“That is a candid admission, Mr. Aylmore. I suppose you see a certain danger to yourself in making it.”
“I need not say whether I do or I do not. I have made it.”
“Very good. Why did you not make it before?”
“For my own reasons. I told you as much as I considered necessary for the purpose of this enquiry. I have virtually altered nothing now. I asked to be allowed to make a statement, to give an explanation, as soon as Mr. Lyell had left this box: I was not allowed to do so. I am willing to make it now.”
“Make it then.”
“It is simply this,” said Aylmore, turning to the Coroner. “I have found it convenient, during the past three years, to rent a simple set of chambers in the Temple, where I could occasionally—very occasionally, as a rule—go late at night. I also found it convenient, for my own reasons—with which, I think, no one has anything to do—to rent those chambers under the name of Mr. Anderson. It was to my chambers that Marbury accompanied me for a few moments on the midnight with which we are dealing. He was not in them more than five minutes at the very outside: I parted from him at my outer door, and I understood that he would leave the Temple by the way we had entered and would drive or walk straight back to his hotel. That is the whole truth. I wish to add that I ought perhaps to have told all this at first. I had reasons for not doing so. I told what I considered necessary, that I parted from Marbury, leaving him well and alive, soon after midnight.”
“What reasons were or are they which prevented you from telling all this at first?” asked the Treasury Counsel.
“Reasons which are private to me.”
“Will you tell them to the court?”
“No!”
“Then will you tell us why Marbury went with you to the chambers in Fountain Court which you tenant under the name of Anderson?”
“Yes. To fetch a document which I had in my keeping, and had kept for him for twenty years or more.”
“A document of importance?”
“Of very great importance.”
“He would have it on him when he was—as we believe he was—murdered and robbed?”
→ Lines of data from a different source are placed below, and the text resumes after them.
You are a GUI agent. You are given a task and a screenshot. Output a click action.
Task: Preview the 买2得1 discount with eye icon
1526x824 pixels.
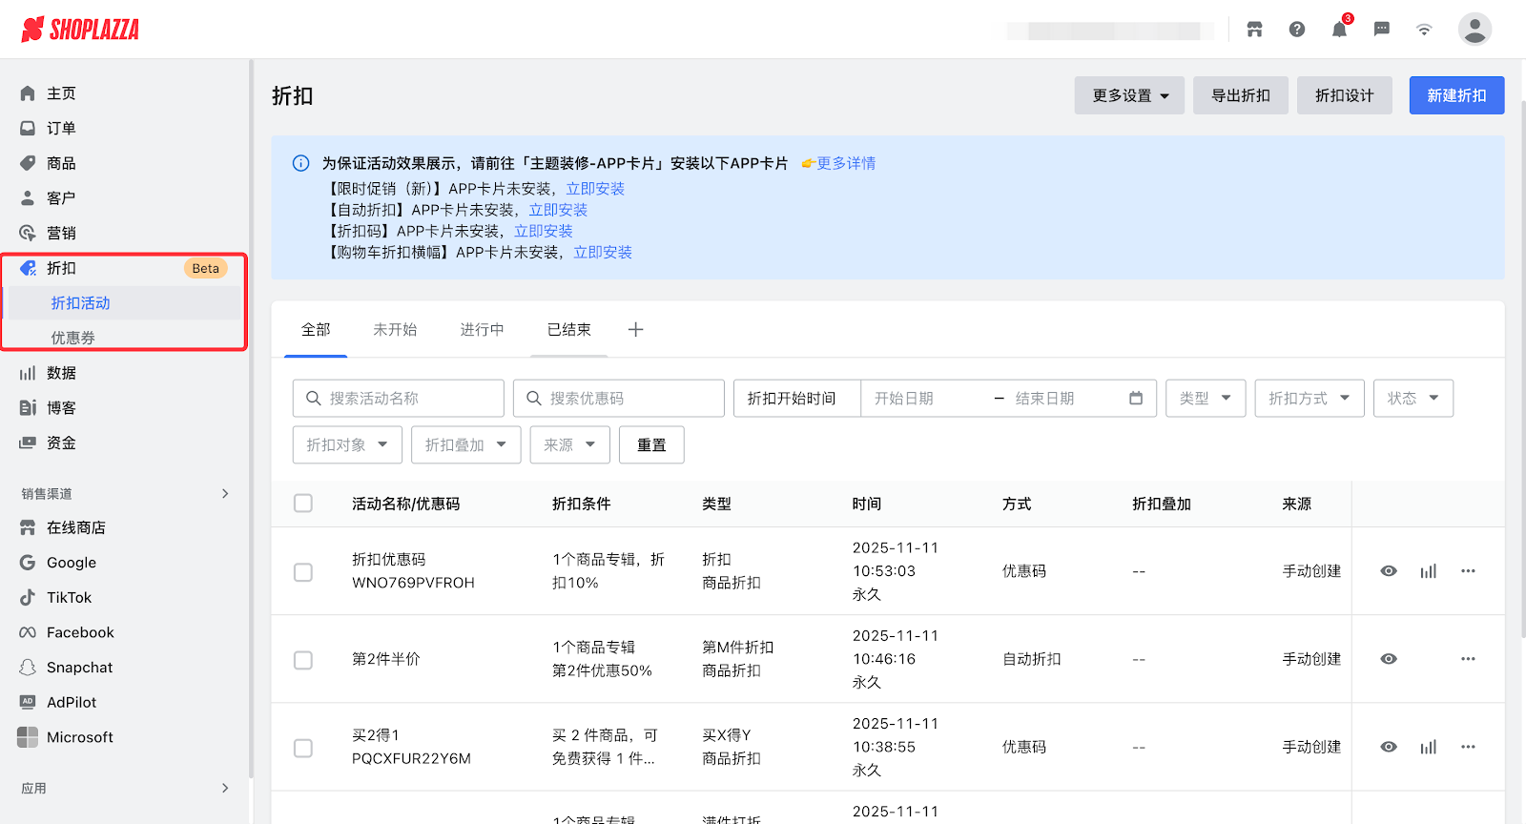[x=1389, y=747]
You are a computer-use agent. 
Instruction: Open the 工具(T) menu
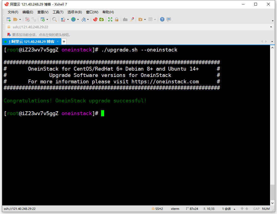click(x=58, y=12)
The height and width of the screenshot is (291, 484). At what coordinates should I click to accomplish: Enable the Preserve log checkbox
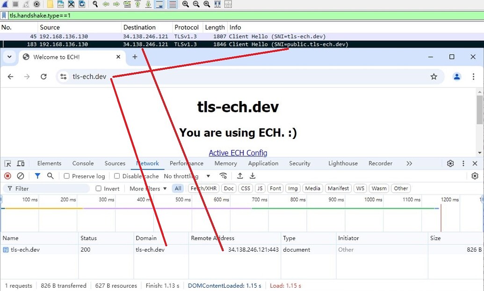(x=67, y=176)
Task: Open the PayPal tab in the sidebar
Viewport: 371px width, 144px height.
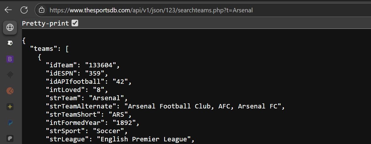Action: tap(10, 123)
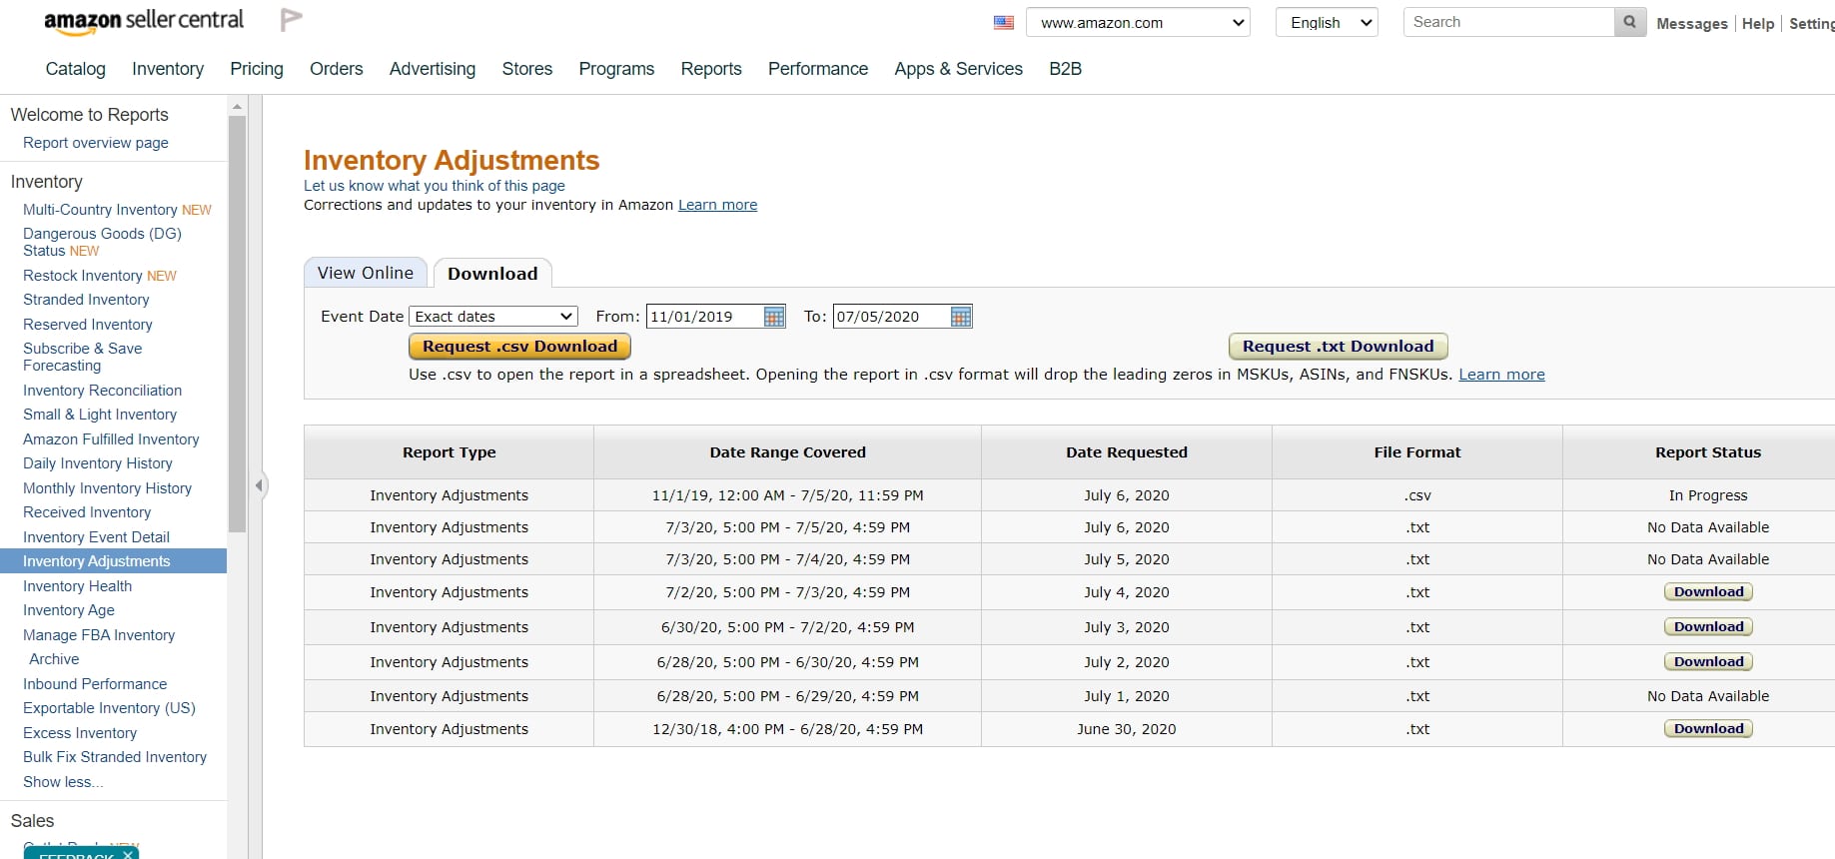This screenshot has width=1835, height=859.
Task: Open Inventory Event Detail in the sidebar
Action: tap(96, 537)
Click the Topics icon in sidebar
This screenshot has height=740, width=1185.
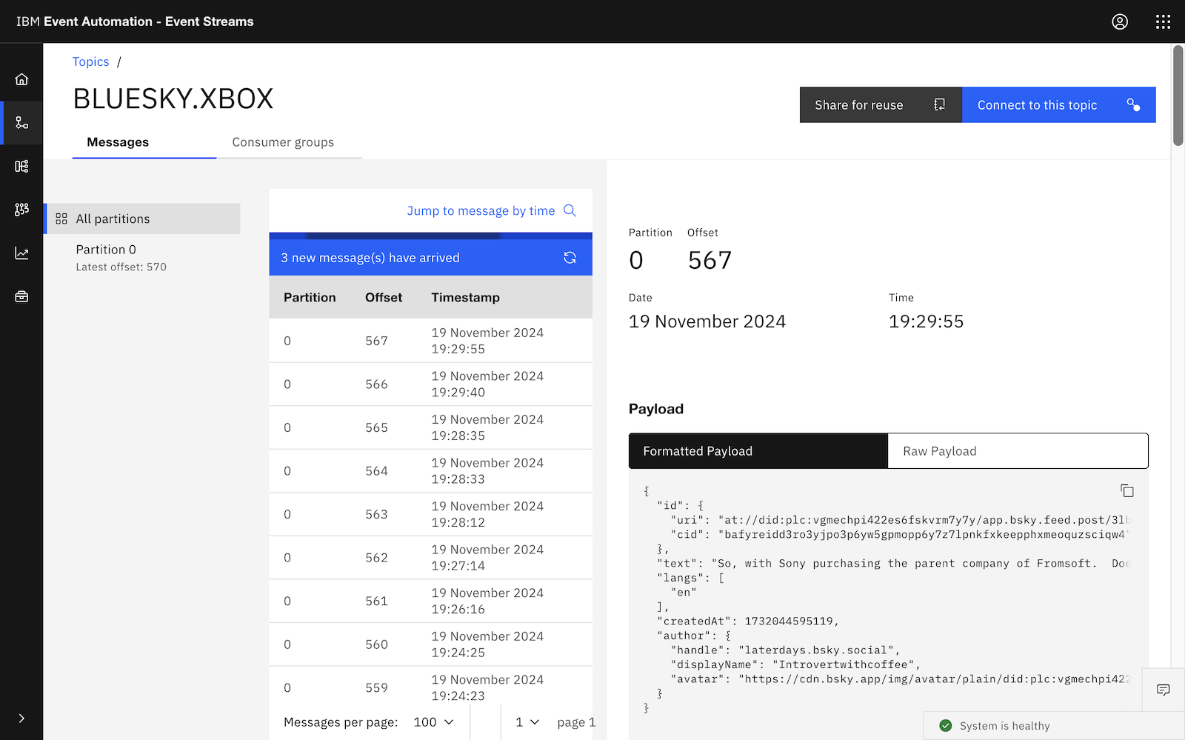pyautogui.click(x=21, y=123)
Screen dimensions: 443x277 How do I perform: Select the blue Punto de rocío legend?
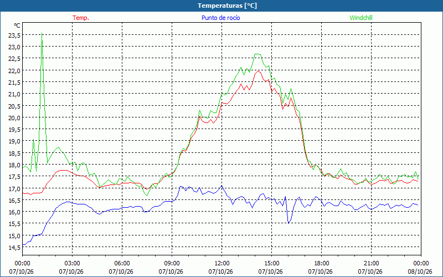tap(220, 18)
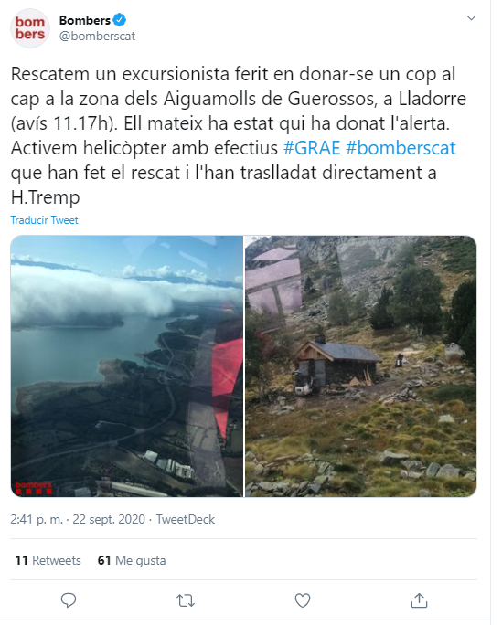The height and width of the screenshot is (625, 502).
Task: Click the reply speech bubble icon
Action: (69, 600)
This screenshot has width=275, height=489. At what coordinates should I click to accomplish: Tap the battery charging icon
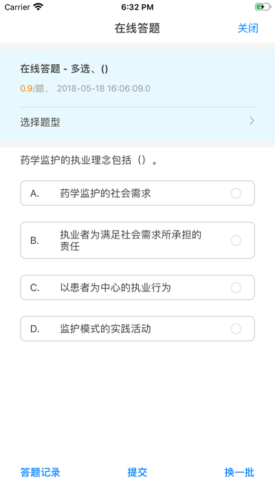263,7
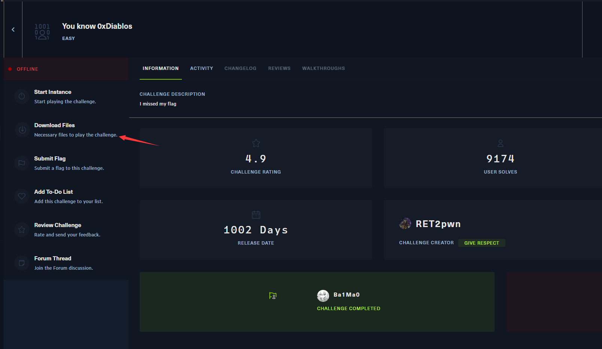Select the Review Challenge star icon
The width and height of the screenshot is (602, 349).
tap(21, 230)
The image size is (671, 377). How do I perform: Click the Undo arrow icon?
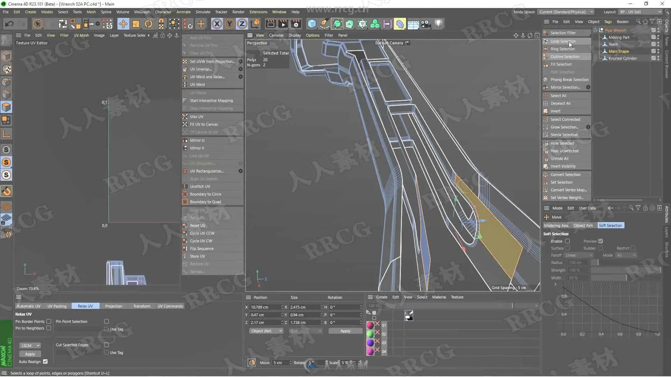[x=9, y=24]

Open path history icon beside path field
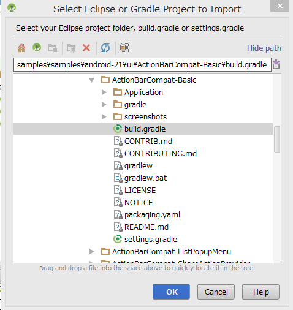276,64
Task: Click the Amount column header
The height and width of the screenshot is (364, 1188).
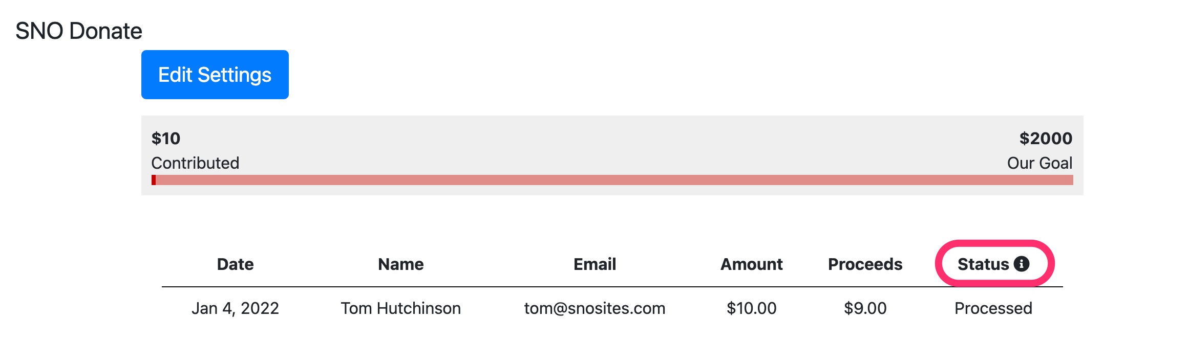Action: (x=752, y=264)
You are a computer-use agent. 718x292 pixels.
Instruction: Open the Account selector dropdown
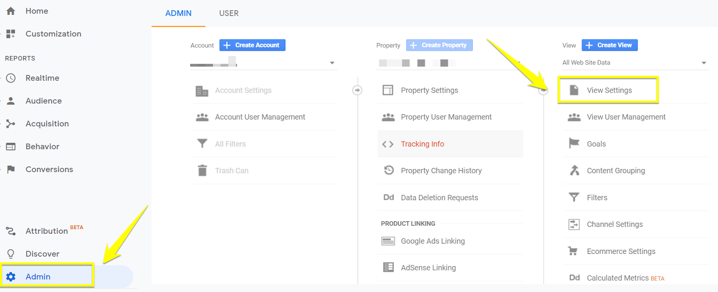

“He had it on him when he left me.”
“Will you tell us what it was?”
“Certainly not!”
“In fact, you won’t tell us any more than you choose to tell?”
“I have told you all I can tell of the events of that night.”
“Then I am going to ask you a very pertinent question. Is it not a fact that you know a great deal more about John Marbury than you have told this court?”
“That I shall not answer.”
“Is it not a fact that you could, if you would, tell this court more about John Marbury and your acquaintanceship with him twenty years ago?”
“I also decline to answer that.”
The Treasury Counsel made a little movement of his shoulders and turned to the Coroner.